● **ЗАДАЧА**: Переведите на английский язык это предложение из фрагмента о Десимоне: «Не всякий чиновник положения Десимона был на это способен».

● **ФРАГМЕНТ**:
----

О Десимоне Дзюбенко несколько другого мнения: «У него (Головина – С.Д.) ближайшим доверенным лицом был Андрей Францович Д е с и м о н (разрядка Дзюбенко – С.Д.), которого все любили и уважали за его деликатное, простое обращение и готовность помогать всякому - словом и делом» [121]. Эта короткая характеристика Десимона показательна тем, что дана подчинённым. Её, по мнению Дзюбенко, разделяли другие чиновники: все его любили и уважали.  И не то важно, что Десимон был добр и деликатен, а то, что готов был помочь всякому – словом, и самое главное, делом. Не всякий чиновник положения Десимона был на это способен.

А вот и современные свидетельства. А.Ф. Десимон внес определённый вклад в изучение истории и этнографии Дагестана. На одну из его публикаций до сих пор ссылаются дагестанские учёные, в своих исследованиях. Они пишут: Хан-Иагомедов С.О. – о его большом вкладе в изучении истории Дагестана; Агашарова С.С. – об «особенно ценных сведениях по этнографии лезгин»; Ремиханова Р.И. – о «интересных сведениях» положения «вольных обществ»; Ихилов М.М. – о весьма значительном вкладе в этнографию Дагестана дореволюционных авторов, в том числе А.Ф. Десимона; Гаджиев В.Г. ссылается на его сообщения об «Ахты, так и других селений вольных обществ».

----

● **ИСХОДНЫЕ ДАННЫЕ**:
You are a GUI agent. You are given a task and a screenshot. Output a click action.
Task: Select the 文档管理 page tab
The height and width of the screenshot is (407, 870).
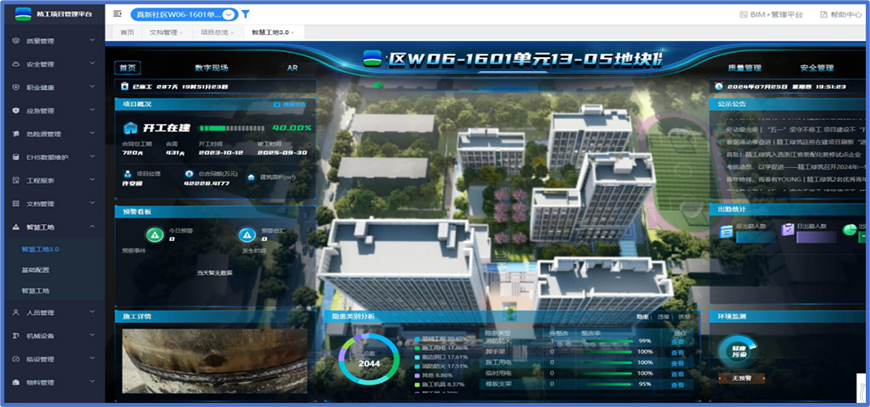point(164,32)
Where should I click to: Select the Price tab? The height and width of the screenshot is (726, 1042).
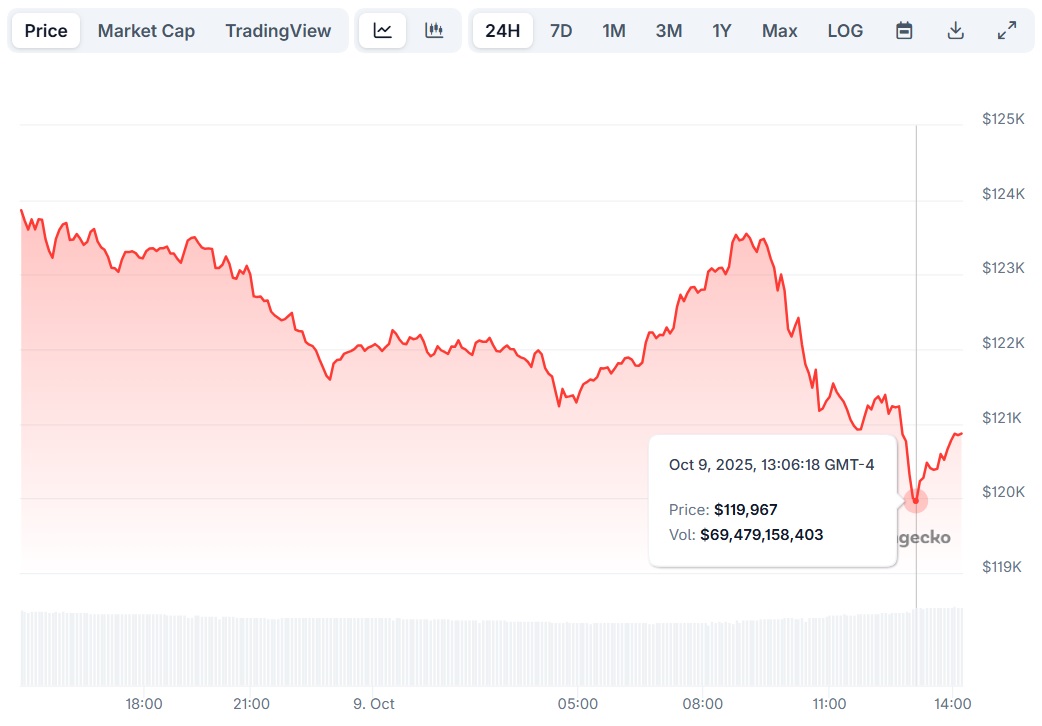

----

● **ПОЛНЫЙ ОТВЕТ**: Not every official of Desimon's standing was capable of this.